1. As ações de um homem transformam-no e selecionam-no para que ele seja um tipo específico de homem. No curso da vida, cada ação é a especialização daquele que a pratica.
2. Cuidado com aqueles que você ergue como heróis. Eles são a finalidade da sua vida, o norte que o guia. Se seus ídolos são hedonistas e imbecilizados, assim você será.
3. "NUNCA conheça seus heróis" — diz o tolo. Ora, se você os conhecesse, superá-los-ia somente para erguer novos heróis mais fortes. Portanto, conheça-os.
4. Saúdo aqui todos os meus antigos heróis, que tanto me ensinaram. O problema deles foi não terem enxergado além. Não sabem que um discípulo é sempre aquele que o vai sepultar no futuro? A distância entre aluno e coveiro é o tempo.
5. Se eu não os superasse, não poderia eu próprio tornar-me um herói também, para que possam me superar no futuro. Sigo erguendo e despedaçando meus ídolos num ciclo sem fim
6. Um homem incapaz de tecer heróis é um homem niilista, vazio.
A Colisão das Duas Consciências
Na eterna jornada de um indivíduo de se tornar o todo, o ser uno e absoluto que foi em sua onipotência da primeira infância, ocorre uma colisão. Dois indivíduos se chocam e se angustiam por entenderem que o outro é uma existência diferente, uma barreira impenetrável. Se dois indivíduos têm o escudo da individualidade, que é um verdadeiro limite para a expansão absoluta, o que eles buscam é justamente o fim da própria individualidade e de seres que possam barrá-los. Pense nisso como uma quantidade de água contida num copo e que quer estourá-lo e eliminar outras águas a fim de transbordar seu próprio volume sobre o mundo, tornar-se o grande e único oceano.
Desdobra-se a luta desses indivíduos para absorverem um ao outro. Eis um campeão! Algum deles conseguiu triunfar sobre o outro — o campeão agora é a consciência mestra; o perdedor, a consciência escrava.
O escravo não tem mais voz, deve seguir a vontade cega do recém-coroado mestre. Seu conteúdo é esvaziado e seu copo é preenchido pelo mestre — não ouse confrontá-lo, não queira propagar suas ideias a ele. Sua existência é mera servidão e engolir tudo o que ele vomita.
Conforme o exposto, o tempo se passa e o escravo aprendeu tudo sobre o seu senhor — seus gostos, suas paixões, seus desafetos, sua postura perante o mundo...— e consegue, em sua mente, representá-lo mesmo quando ocorre sua total ausência.
Então se desdobra uma nova etapa. O fiel escravo apreendeu o mestre, mas outras coisas também. Sim, a consciência subalterna, no balanço final, tem mais conteúdo que seu próprio senhor, que se tornou preguiçoso e satisfeito de ter um servo, ficando incapaz de buscar mais. A revolução começa — é a volta do cipó de aroreira no lombo de quem mandou dar. (Vandré)

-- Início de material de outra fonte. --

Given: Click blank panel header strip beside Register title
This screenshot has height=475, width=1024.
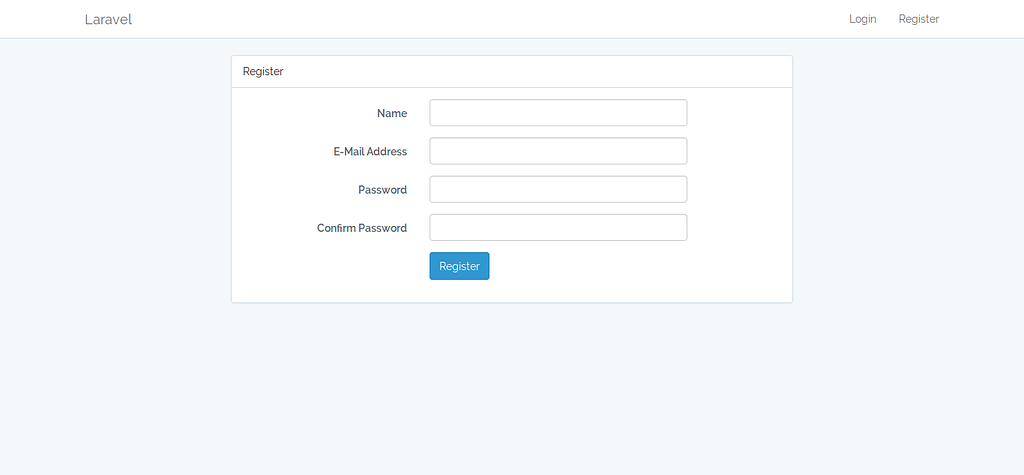Looking at the screenshot, I should tap(536, 72).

O servo cristaliza seu senhor em uma minúscula figura passível de levar quantas marteladas quiser — tem um boneco de vidro em suas mãos. E como ele encheu seu dono de pancadas, como ele despedaçou cada parte dele! O senhor se vê pequeno e ameaçado, tornou-se o menor na relação mestre-escravo — pior, ele está totalmente despedaçado.

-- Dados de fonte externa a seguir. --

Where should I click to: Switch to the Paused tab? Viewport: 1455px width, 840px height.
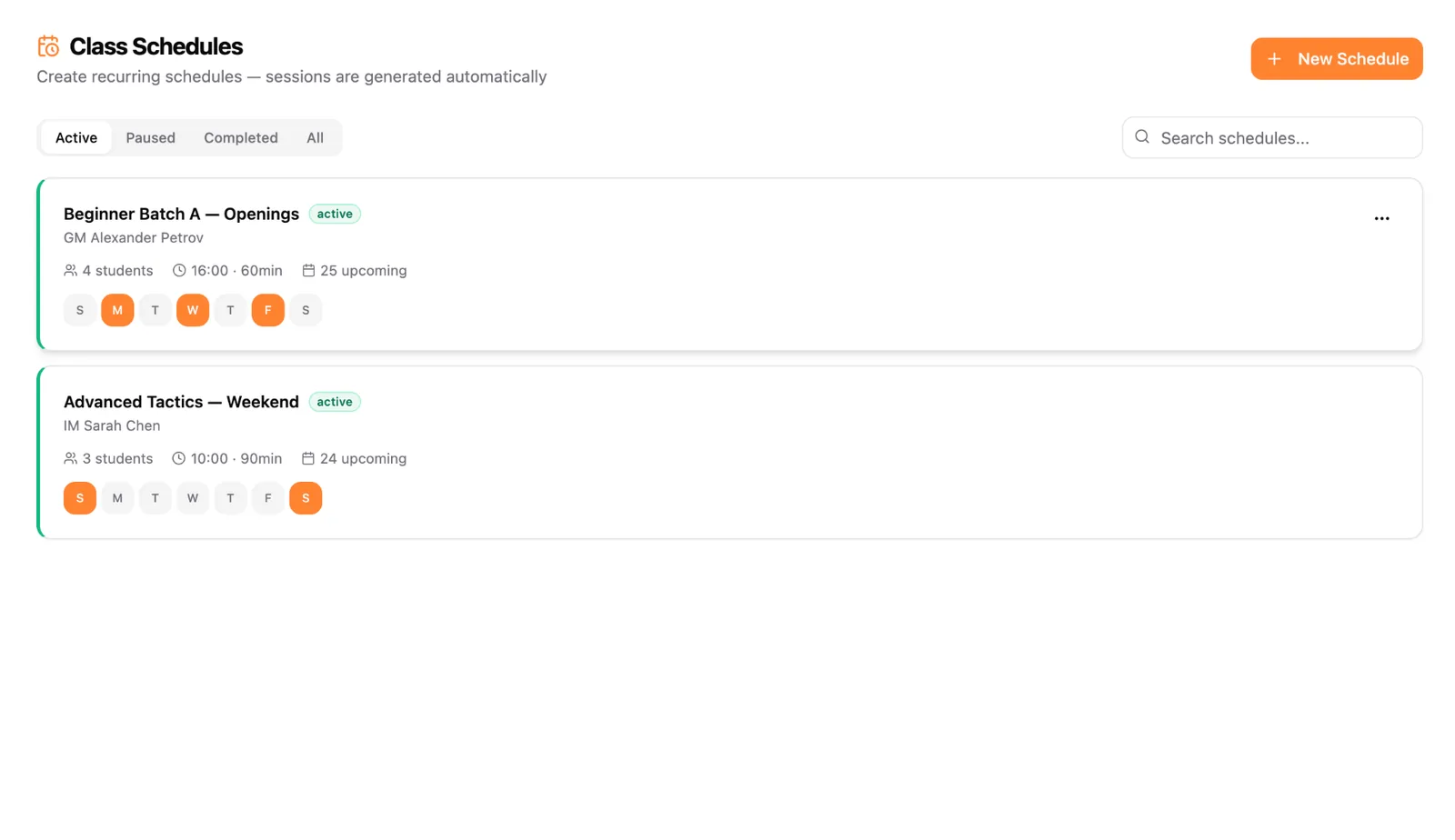(150, 138)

Como o escravo não tem mais nada a aproveitar de seu senhor, pode descartá-lo como um inseto. O mestre caiu como um raio do céu para que dormisse sob os vermes, no lugar onde o fogo não se apaga e o verme não morre.

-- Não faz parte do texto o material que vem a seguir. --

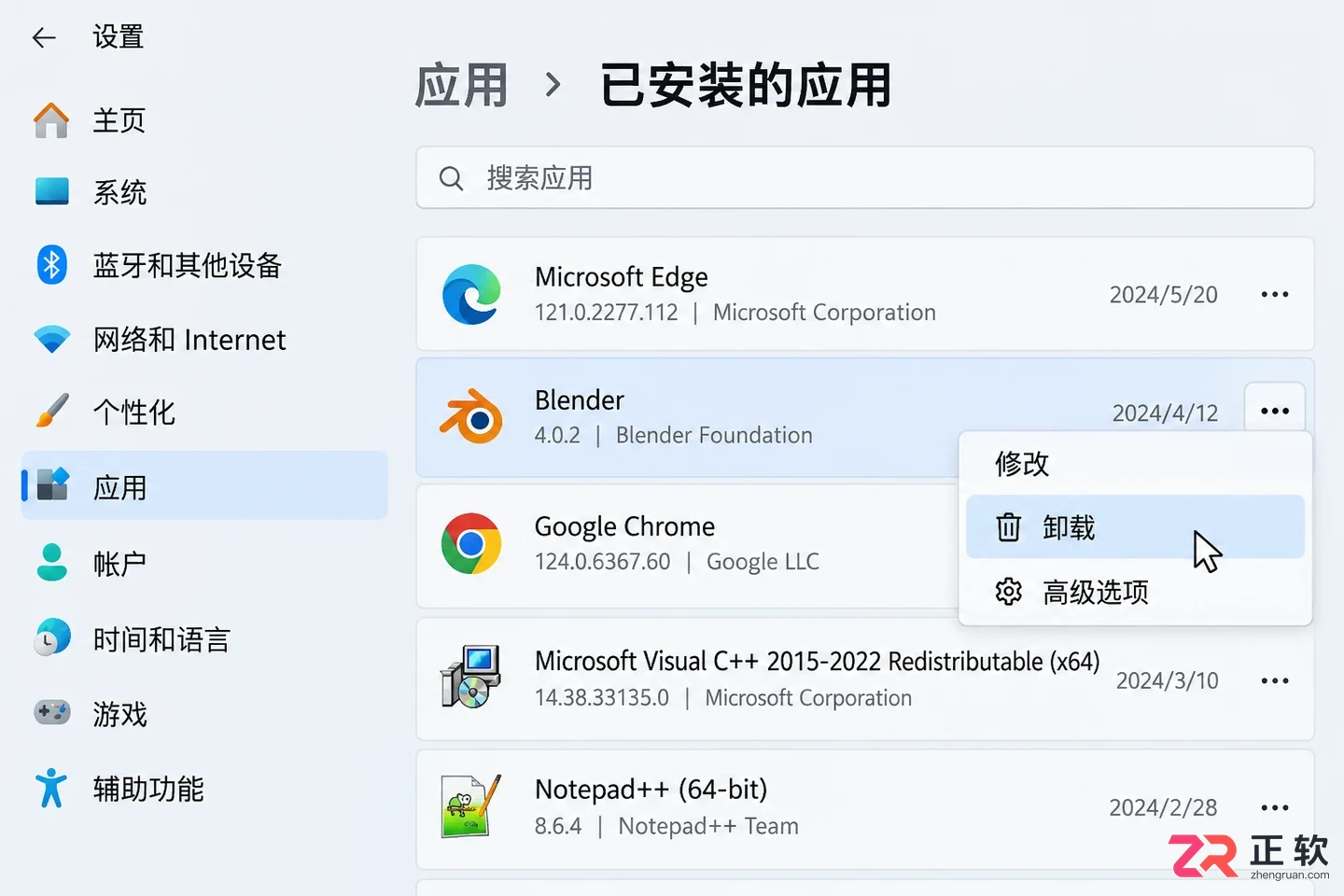Open the 主页 home sidebar item

coord(203,120)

Sê livre, ó escravo! Tu perdeste teus grilhões, tens o mundo inteiro a ganhar. Não temas em ser senhor também. Jamais! Mas tenhas cuidado para não te tornares preguiçoso como teu antigo chefe, pois isso seria o gatilho de uma desastrosa queda. Prospera, domina, multiplica-te, faze tudo aquilo que tiveres vontade, sê tua própria vontade!